EXERCISE SET:
a – Retype the electrolyte salt passage from "The content of the electrolyte" up to and including "substantially 100 mol %.".
b – Answer these questions from the electrolyte salt passage:
(i) Which lithium salt does the passage call more preferable?
(ii) What is the particularly preferable content range for the electrolyte salt containing fluorine in the nonaqueous electrolyte?
(iii) What does keeping the content of the total electrolyte salt within the stated range allow?
c – Which inorganic lithium salts containing fluorine does the electrolyte salt passage name? List them all.
#### GIVEN TEXT ####
Examples of the lithium salt containing fluorine include inorganic lithium salts containing fluorine, such as LiPF₆, LiPO₂F₂, LiBF₄, and LiN(SO₂F)₂, and lithium salts having a fluorinated hydrocarbon group, such as LiSO₃CF₃, LiN(SO₂CF₃)₂, LiN(SO₂C₂F₅)₂, LiN(SO₂CF₃)(SO₂C₄F₉), LiC(SO₂CF₃)₃ and LiC(SO₂C₂F₅)₃. Among these salts, an inorganic lithium salt containing fluorine is preferable, and LiPF₆ is more preferable.

The content of the electrolyte salt containing fluorine in the nonaqueous electrolyte is preferably 0.1 mol/dm³ or more and 2.5 mol/dm³ or less, more preferably 0.3 mol/dm³ or more and 2.0 mol/dm³ or less, further preferably 0.5 mol/dm³ or more and 1.7 mol/dm³ or less, and particularly preferably 0.7 mol/dm³ or more and 1.5 mol/dm³ or less. The content of the lithium salt containing fluorine within the range mentioned above allows the ionic conductivity of the nonaqueous electrolyte to be increased.

As the electrolyte salt, other electrolyte salts may be used in combination with the lithium salt containing fluorine. The content of the lithium salt containing fluorine with respect to the total electrolyte salt is, however, preferably 90 mol % or more, preferably 99 mol % or more, more preferably substantially 100 mol %.

In the case of using other electrolyte salts in combination with the lithium salt containing fluorine, the content of the total electrolyte salt in the nonaqueous electrolyte is preferably 0.1 mol/dm³ or more and 2.5 mol/dm³ or less, more preferably 0.3 mol/dm³ or more and 2.0 mol/dm³ or less, further preferably 0.5 mol/dm³ or more and 1.7 mol/dm³ or less, and particularly preferably 0.7 mol/dm³ or more and 1.5 mol/dm³ or less. The content of the total electrolyte salt within the range mentioned above allows the ionic conductivity of the nonaqueous electrolyte to be increased.
#### ROWS ####
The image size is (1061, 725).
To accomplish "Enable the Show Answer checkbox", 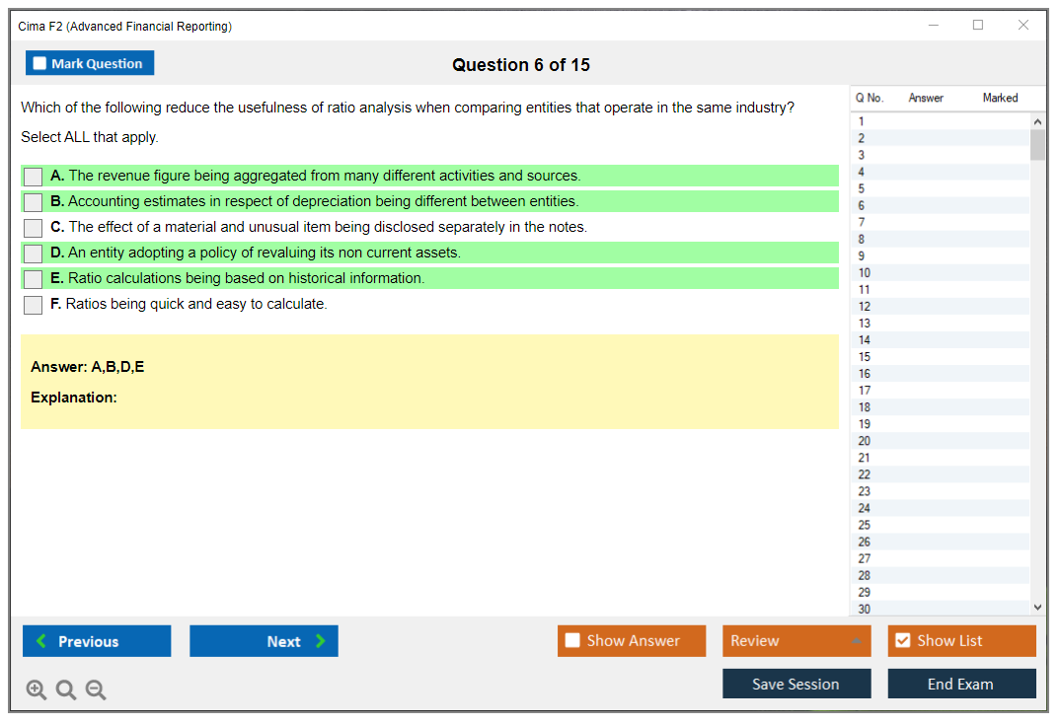I will 572,641.
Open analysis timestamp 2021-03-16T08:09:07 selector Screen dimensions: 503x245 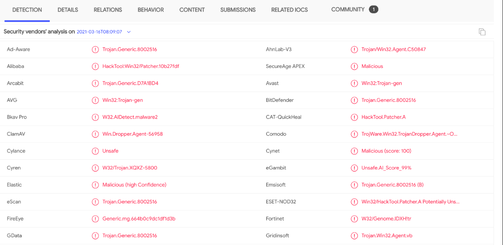(99, 32)
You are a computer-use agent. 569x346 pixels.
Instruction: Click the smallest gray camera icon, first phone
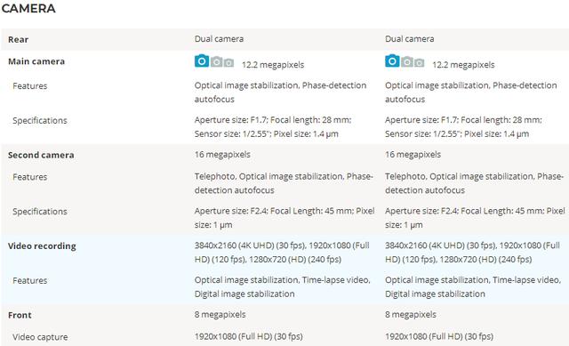pos(228,63)
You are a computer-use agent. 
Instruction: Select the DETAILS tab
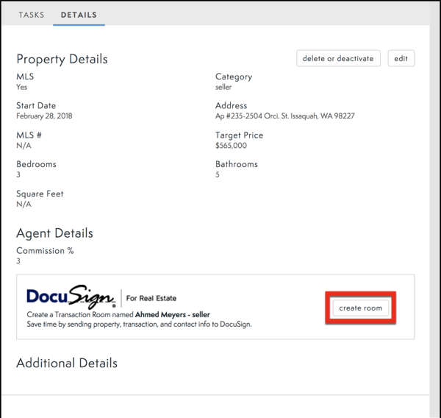pos(79,15)
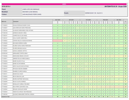Click the MATEMATICAS III - Grupo S302 title
The width and height of the screenshot is (129, 100).
click(116, 6)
####
LIST OF SOLUTIONS:
a –
The content of the electrolyte salt containing fluorine in the nonaqueous electrolyte is preferably 0.1 mol/dm³ or more and 2.5 mol/dm³ or less, more preferably 0.3 mol/dm³ or more and 2.0 mol/dm³ or less, further preferably 0.5 mol/dm³ or more and 1.7 mol/dm³ or less, and particularly preferably 0.7 mol/dm³ or more and 1.5 mol/dm³ or less. The content of the lithium salt containing fluorine within the range mentioned above allows the ionic conductivity of the nonaqueous electrolyte to be increased.

As the electrolyte salt, other electrolyte salts may be used in combination with the lithium salt containing fluorine. The content of the lithium salt containing fluorine with respect to the total electrolyte salt is, however, preferably 90 mol % or more, preferably 99 mol % or more, more preferably substantially 100 mol %.

b –
(i) LiPF₆
(ii) 0.7 mol/dm³ or more and 1.5 mol/dm³ or less
(iii) It allows the ionic conductivity of the nonaqueous electrolyte to be increased.

c – LiPF₆, LiPO₂F₂, LiBF₄, LiN(SO₂F)₂